> [Data shown]:
=== Section Start ===
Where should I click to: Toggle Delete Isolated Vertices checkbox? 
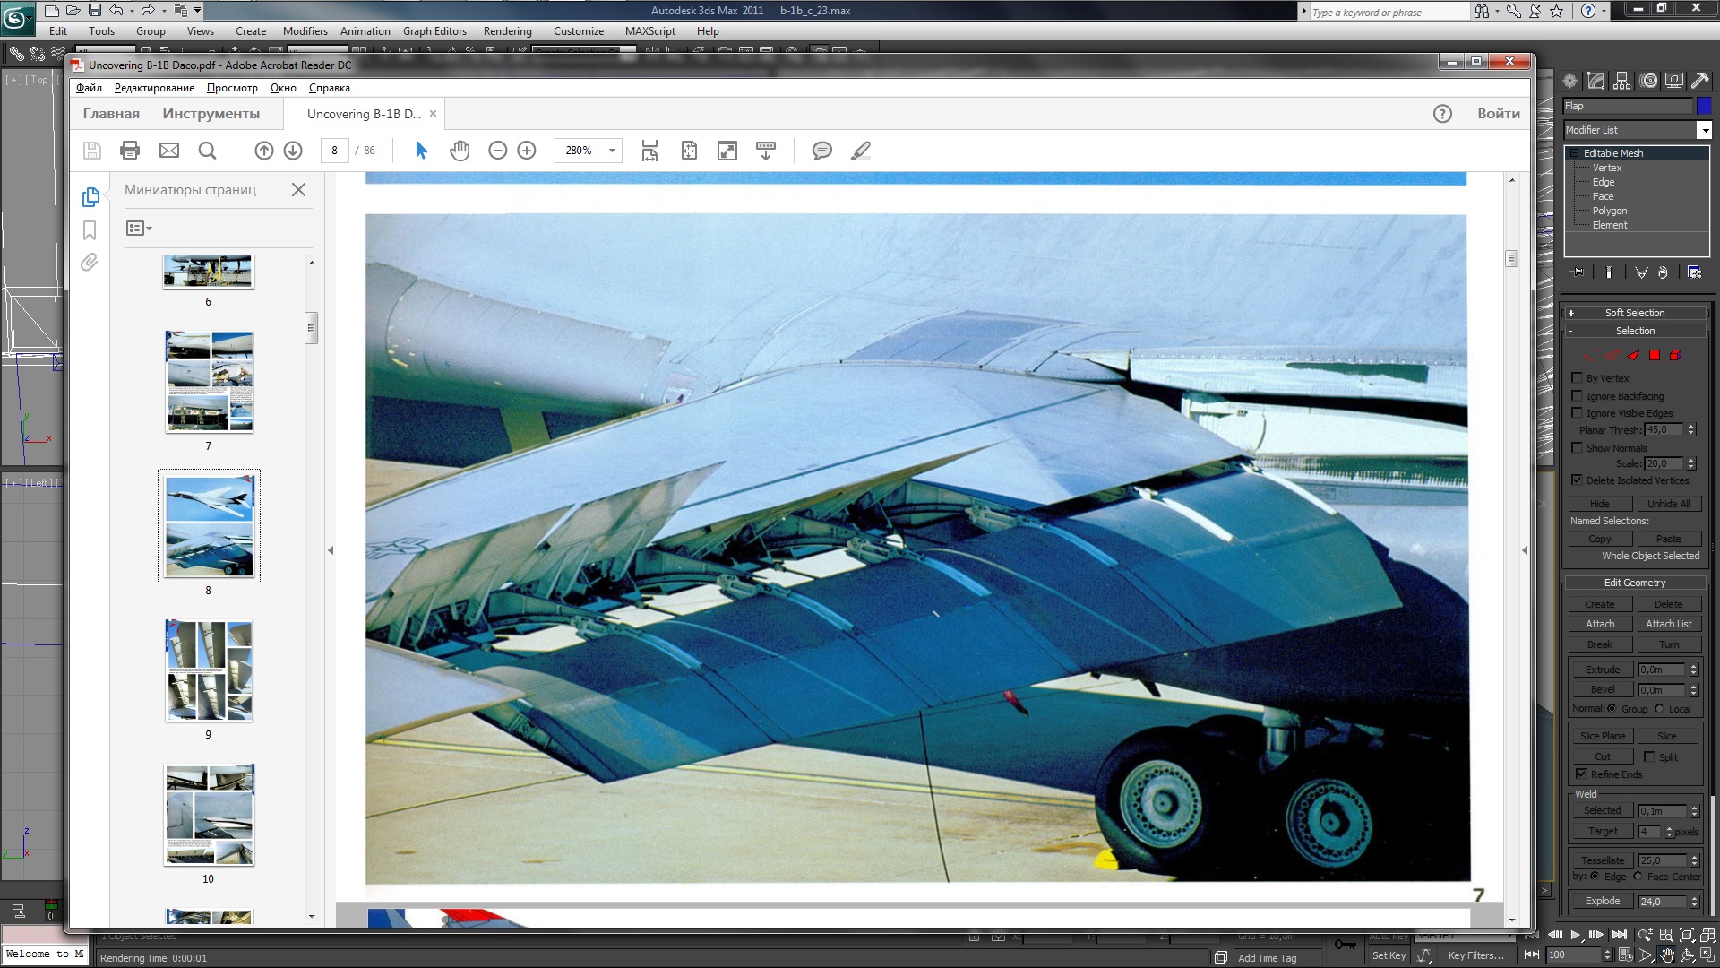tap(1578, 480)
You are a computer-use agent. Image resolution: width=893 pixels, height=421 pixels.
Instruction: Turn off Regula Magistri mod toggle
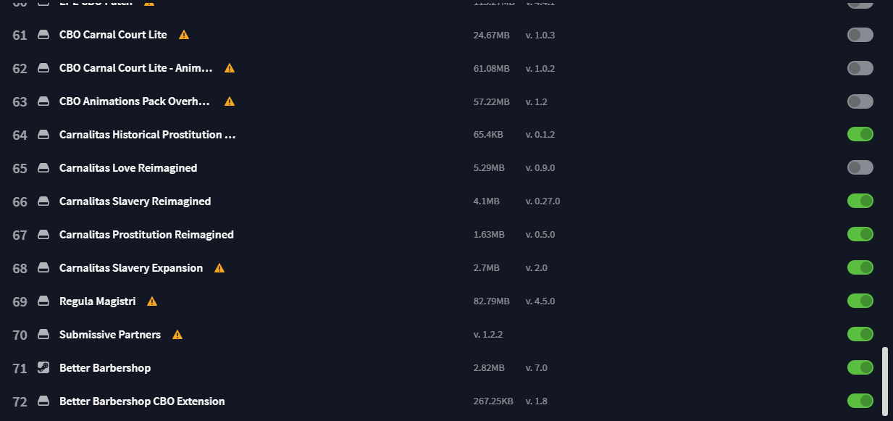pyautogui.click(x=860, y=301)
=== Section End ===
=== Section Start ===
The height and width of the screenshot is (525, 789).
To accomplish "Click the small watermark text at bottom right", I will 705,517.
=== Section End ===
> [Exercise instructions]: Among the lines of the preceding data, which ones hold the word "height"? List them.

> [Task solution]:
You are a computer-use agent. Image resolution: width=893 pixels, height=421 pixels.
The height and width of the screenshot is (525, 789).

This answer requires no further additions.